What to work on
Return exactly the lines of the data below, from the one that contains "Given: Click the" through the final line, and leave out every picture.

Saved entries

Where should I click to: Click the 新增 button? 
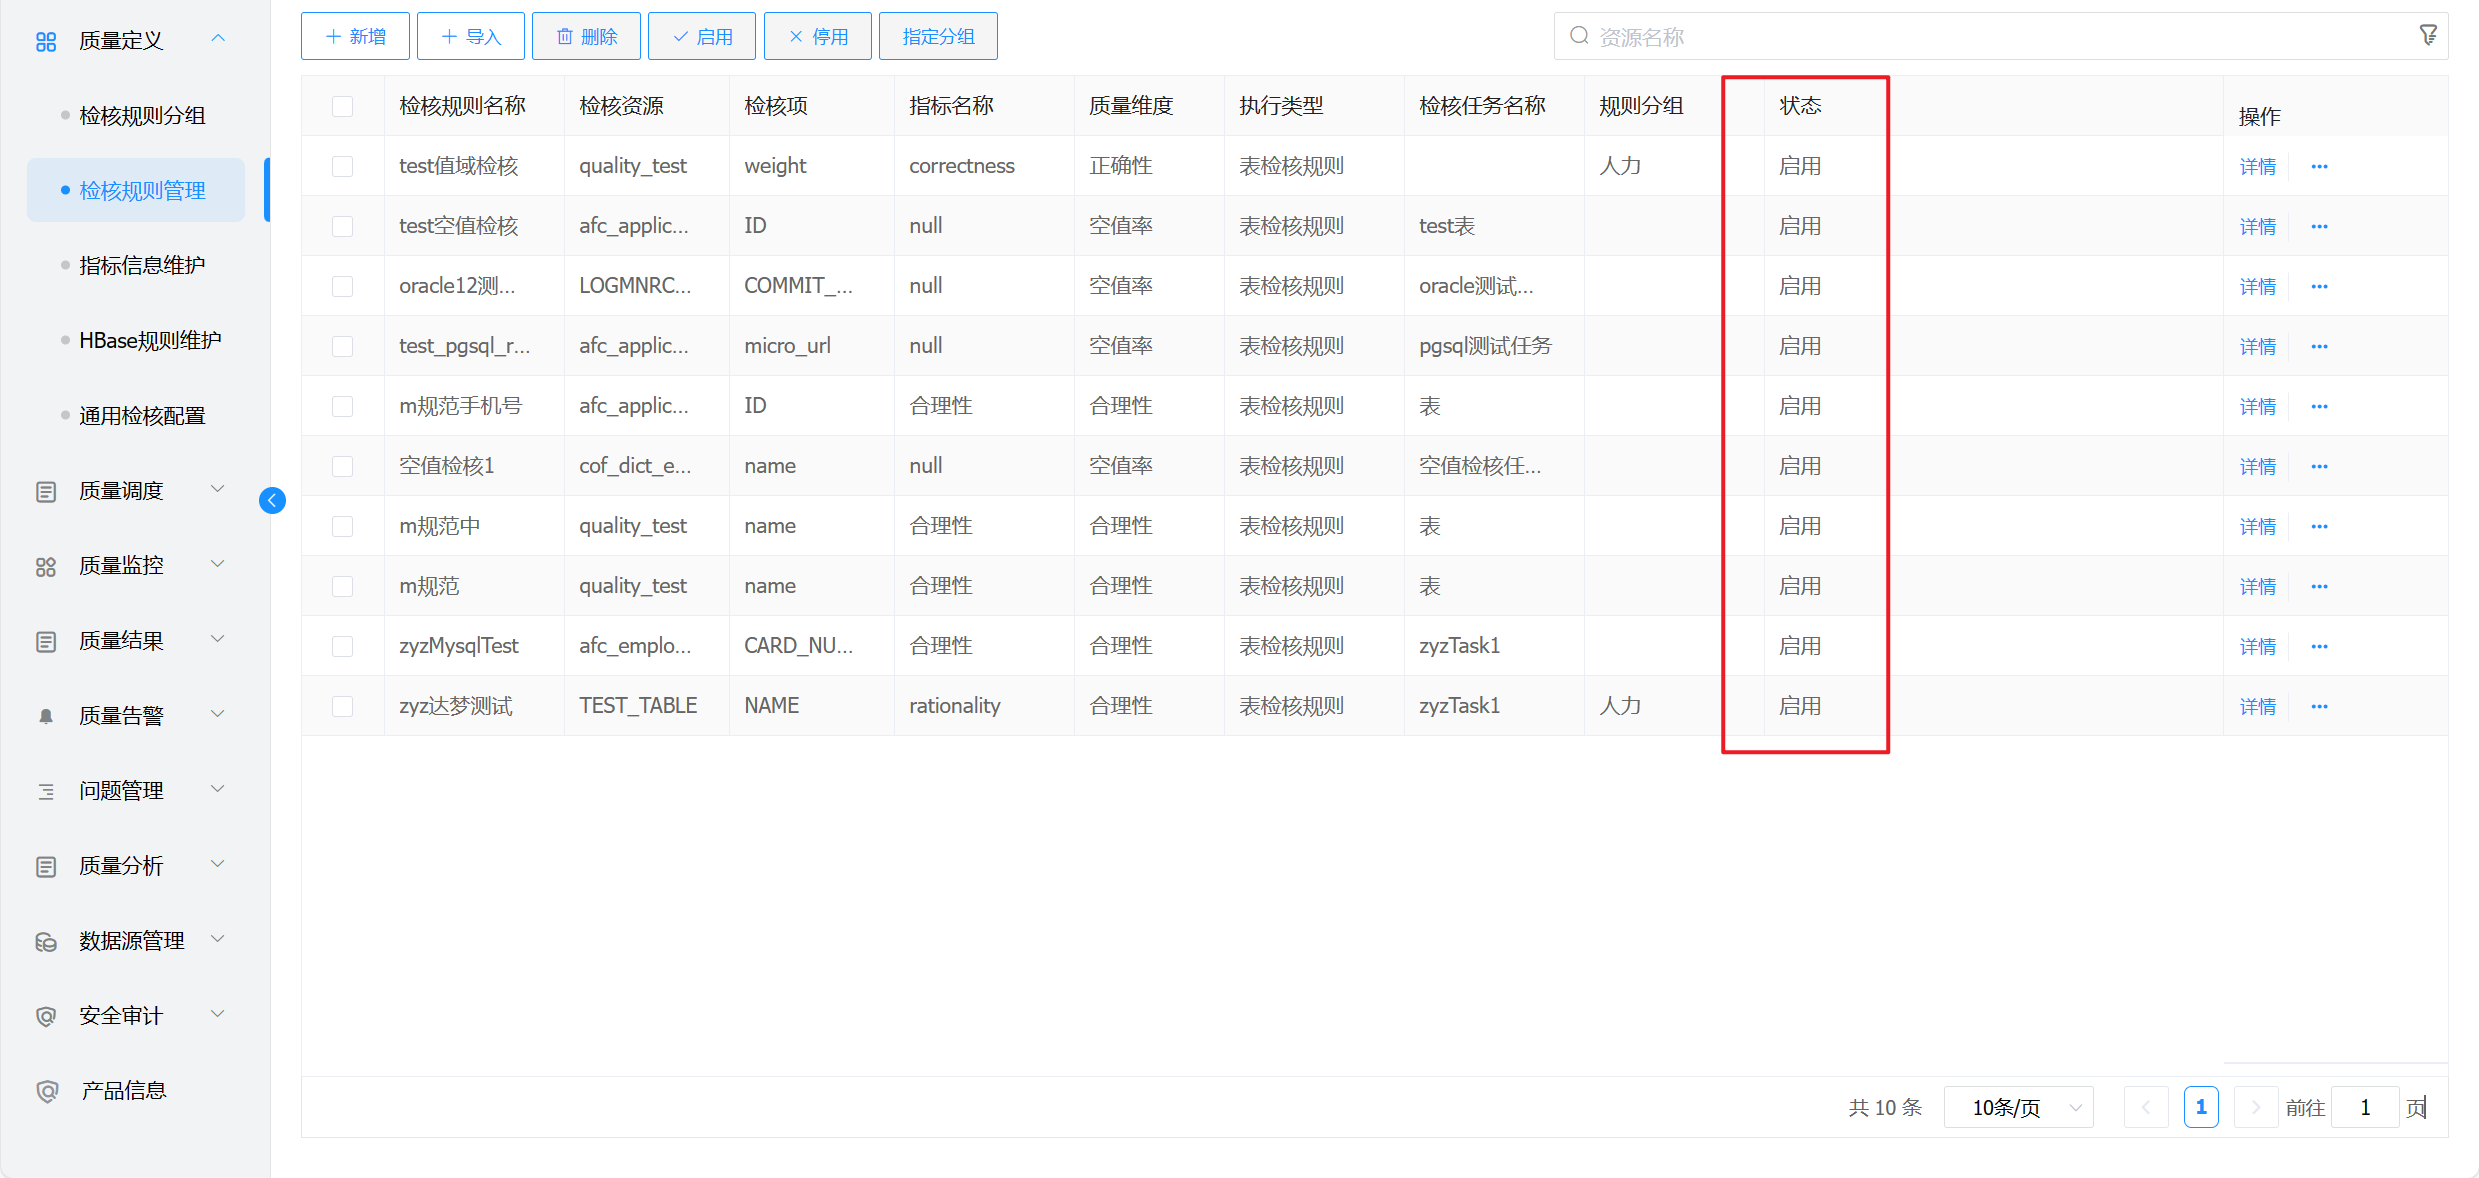356,37
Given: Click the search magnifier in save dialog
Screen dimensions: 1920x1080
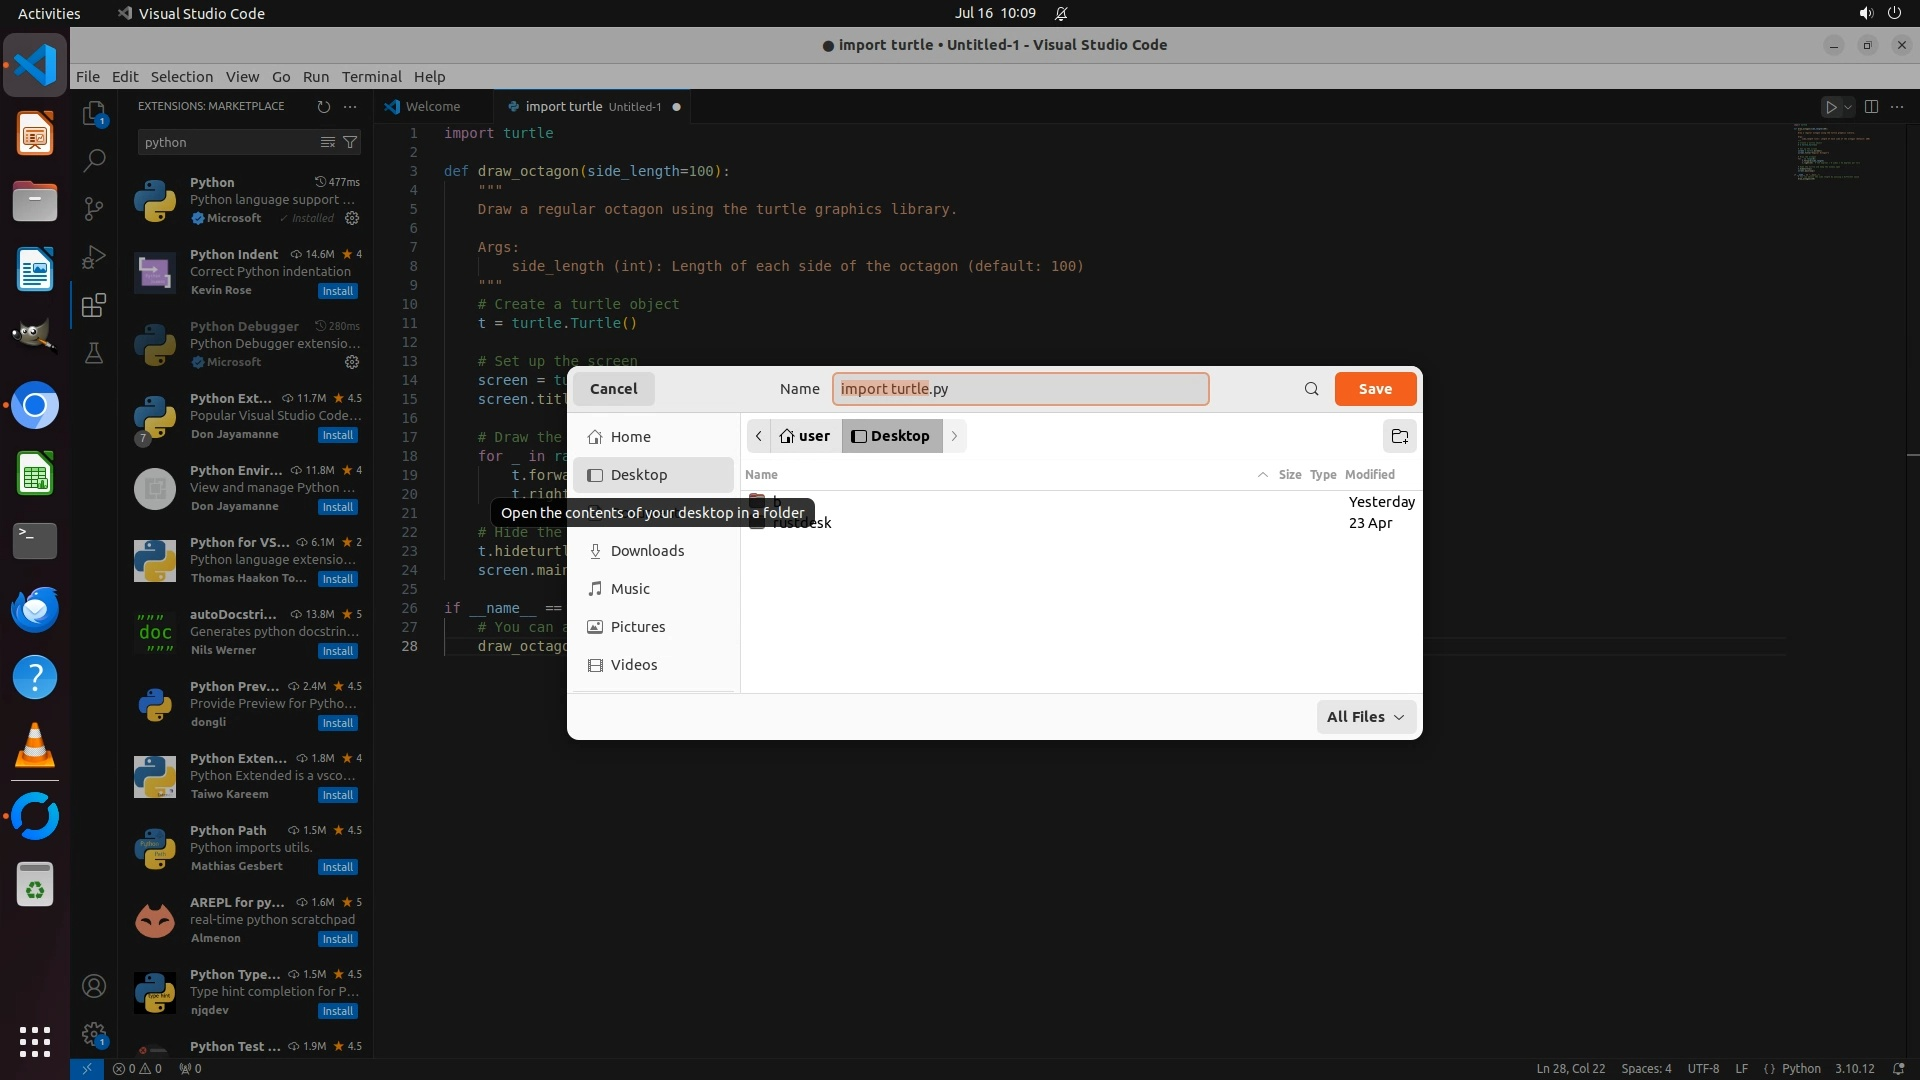Looking at the screenshot, I should tap(1311, 389).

Your solution
Given: Click the search magnifier in save dialog
Screen dimensions: 1920x1080
Looking at the screenshot, I should tap(1311, 389).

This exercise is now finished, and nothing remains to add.